These two letters, written in the spring of 1899, express clearly the views of the two elements of the Republican party, whose hostility gradually grew until it culminated, thirteen years later. In 1912 the political and financial forces of which Mr. Platt had once been the spokesman, usurped the control of the party machinery and drove out of the party the men who were loyally endeavoring to apply the principles of the founders of the party to the needs and issues of their own day.

I had made up my mind that if I could get a show in the Legislature the bill would pass, because the people had become interested and the representatives would scarcely dare to vote the wrong way. Accordingly, on April 27, 1899, I sent a special message to the Assembly, certifying that the emergency demanded the immediate passage of the bill. The machine leaders were bitterly angry, and the Speaker actually tore up the message without reading it to the Assembly. That night they were busy trying to arrange some device for the defeat of the bill–which was not difficult, as the session was about to close. At seven the next morning I was informed of what had occurred. At eight I was in the Capitol at the Executive chamber, and sent in another special message, which opened as follows: “I learn that the emergency message which I sent last evening to the Assembly on behalf of the Franchise Tax Bill has not been read. I therefore send hereby another message on the subject. I need not impress upon the Assembly the need of passing this bill at once.” I sent this message to the Assembly, by my secretary, William J. Youngs, afterwards United States District Attorney of Kings, with an intimation that if this were not promptly read I should come up in person and read it. Then, as so often happens, the opposition collapsed and the bill went through both houses with a rush. I had in the House stanch friends, such as Regis Post and Alford Cooley, men of character and courage, who would have fought to a finish had the need arisen.

My troubles were not at an end, however. The bill put the taxation in the hands of the local county boards, and as the railways sometimes passed through several different counties, this was inadvisable. It was the end of the session, and the Legislature adjourned. The corporations affected, through various counsel, and the different party leaders of both organizations, urged me not to sign the bill, laying especial stress on this feature, and asking that I wait until the following year, when a good measure could be put through with this obnoxious feature struck out. I had thirty days under the law in which to sign the bill. If I did not sign it by the end of that time it would not become a law. I answered my political and corporation friends by telling them that I agreed with them that this feature was wrong, but that I would rather have the bill with this feature than not have it at all; and that I was not willing to trust to what might be done a year later. Therefore, I explained, I would reconvene the Legislature in special session, and if the legislators chose to amend the bill by placing the power of taxation in the State instead of in the county or municipality, I would be glad; but that if they failed to amend it, or amended it improperly, I would sign the original bill and let it become law as it was.

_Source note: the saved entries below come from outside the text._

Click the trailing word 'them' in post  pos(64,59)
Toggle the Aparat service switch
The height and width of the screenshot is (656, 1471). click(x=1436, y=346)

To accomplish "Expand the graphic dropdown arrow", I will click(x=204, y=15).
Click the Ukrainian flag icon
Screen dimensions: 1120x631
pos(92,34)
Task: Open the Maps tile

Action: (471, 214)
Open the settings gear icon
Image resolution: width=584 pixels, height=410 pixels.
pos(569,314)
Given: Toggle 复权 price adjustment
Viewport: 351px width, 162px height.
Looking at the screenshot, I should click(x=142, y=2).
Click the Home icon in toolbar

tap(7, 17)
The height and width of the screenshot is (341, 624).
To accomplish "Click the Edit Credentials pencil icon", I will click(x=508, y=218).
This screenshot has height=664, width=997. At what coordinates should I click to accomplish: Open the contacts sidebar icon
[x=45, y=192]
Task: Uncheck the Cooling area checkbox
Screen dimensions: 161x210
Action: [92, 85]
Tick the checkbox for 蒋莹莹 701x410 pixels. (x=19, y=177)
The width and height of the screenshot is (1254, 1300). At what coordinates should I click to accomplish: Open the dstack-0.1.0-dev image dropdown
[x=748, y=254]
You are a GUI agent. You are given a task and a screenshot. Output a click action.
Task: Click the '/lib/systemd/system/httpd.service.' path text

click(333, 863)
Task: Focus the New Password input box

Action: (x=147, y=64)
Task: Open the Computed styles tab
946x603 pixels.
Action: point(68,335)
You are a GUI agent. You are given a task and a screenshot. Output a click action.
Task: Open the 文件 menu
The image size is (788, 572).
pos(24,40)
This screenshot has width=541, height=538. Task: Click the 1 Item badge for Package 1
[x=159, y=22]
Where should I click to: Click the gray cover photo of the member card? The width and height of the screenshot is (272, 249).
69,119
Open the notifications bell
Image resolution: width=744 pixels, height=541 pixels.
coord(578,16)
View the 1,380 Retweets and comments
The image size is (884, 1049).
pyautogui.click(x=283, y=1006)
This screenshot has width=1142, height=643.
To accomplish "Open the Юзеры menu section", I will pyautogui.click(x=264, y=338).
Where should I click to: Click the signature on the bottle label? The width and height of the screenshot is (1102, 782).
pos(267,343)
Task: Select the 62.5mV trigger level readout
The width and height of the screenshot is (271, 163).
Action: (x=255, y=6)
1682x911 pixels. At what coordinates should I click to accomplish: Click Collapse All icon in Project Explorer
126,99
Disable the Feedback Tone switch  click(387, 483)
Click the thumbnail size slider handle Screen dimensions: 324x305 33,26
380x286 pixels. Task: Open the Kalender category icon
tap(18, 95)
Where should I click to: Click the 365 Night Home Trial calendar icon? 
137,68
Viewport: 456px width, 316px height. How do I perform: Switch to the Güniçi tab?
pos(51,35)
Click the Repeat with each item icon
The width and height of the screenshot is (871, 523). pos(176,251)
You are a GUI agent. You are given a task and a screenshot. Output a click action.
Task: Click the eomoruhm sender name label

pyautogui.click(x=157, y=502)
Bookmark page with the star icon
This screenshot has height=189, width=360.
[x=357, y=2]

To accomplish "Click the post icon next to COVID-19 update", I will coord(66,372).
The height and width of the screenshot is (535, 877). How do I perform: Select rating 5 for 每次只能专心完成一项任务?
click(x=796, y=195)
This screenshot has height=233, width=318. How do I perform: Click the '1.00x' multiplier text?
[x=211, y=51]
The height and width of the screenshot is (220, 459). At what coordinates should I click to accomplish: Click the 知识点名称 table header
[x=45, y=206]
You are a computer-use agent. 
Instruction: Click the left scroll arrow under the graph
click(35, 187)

When the representatives of Mr. Platt and of the corporations affected found they could do no better, they assented to this proposition. Efforts were tentatively made to outwit me, by inserting amendments that would nullify the effect of the law, or by withdrawing the law when the Legislature convened; which would at once have deprived me of the whip hand. On May 12 I wrote Senator Platt, outlining the amendments I desired, and said: “Of course it must be understood that I will sign the present bill if the proposed bill containing the changes outlined above fails to pass.” On May 18 I notified the Senate leader, John Raines, by telegram: “Legislature has no power to withdraw the Ford bill. If attempt is made to do so, I will sign the bill at once.” On the same day, by telegram, I wired Mr. Odell concerning the bill the leaders were preparing: “Some provisions of bill very objectionable. I am at work on bill to show you to-morrow. The bill must not contain greater changes than those outlined in my message.” My wishes were heeded, and when I had reconvened the Legislature it amended the bill as I outlined in my message; and in its amended form the bill became law.

There promptly followed something which afforded an index of the good faith of the corporations that had been protesting to me. As soon as the change for which they had begged was inserted in the law, and the law was signed, they turned round and refused to pay the taxes; and in the lawsuit that followed, they claimed that the law was unconstitutional, because it contained the very clause which they had so clamorously demanded. Senator David B. Hill had appeared before me on behalf of the corporations to argue for the change; and he then appeared before the courts to make the argument on the other side. The suit was carried through to the Supreme Court of the United States, which declared the law constitutional during the time that I was President.

One of the painful duties of the chief executive in States like New York, as well as in the Nation, is the refusing of pardons. Yet I can imagine nothing more necessary from the standpoint of good citizenship than the ability to steel one’s heart in this matter of granting pardons. The pressure is always greatest in two classes of cases: first, that where capital punishment is inflicted; second, that where the man is prominent socially and in the business world, and where in consequence his crime is apt to have been one concerned in some way with finance.

As regards capital cases, the trouble is that emotional men and women always see only the individual whose fate is up at the moment, and neither his victim nor the many millions of unknown individuals who would in the long run be harmed by what they ask. Moreover, almost any criminal, however brutal, has usually some person, often a person whom he has greatly wronged, who will plead for him. If the mother is alive she will always come, and she cannot help feeling that the case in which she is so concerned is peculiar, that in this case a pardon should be granted. It was really heartrending to have to see the kinsfolk and friends of murderers who were condemned to death, and among the very rare occasions when anything governmental or official caused me to lose sleep were the times when I had to listen to some poor mother making a plea for a criminal so wicked, so utterly brutal and depraved, that it would have been a crime on my part to remit his punishment.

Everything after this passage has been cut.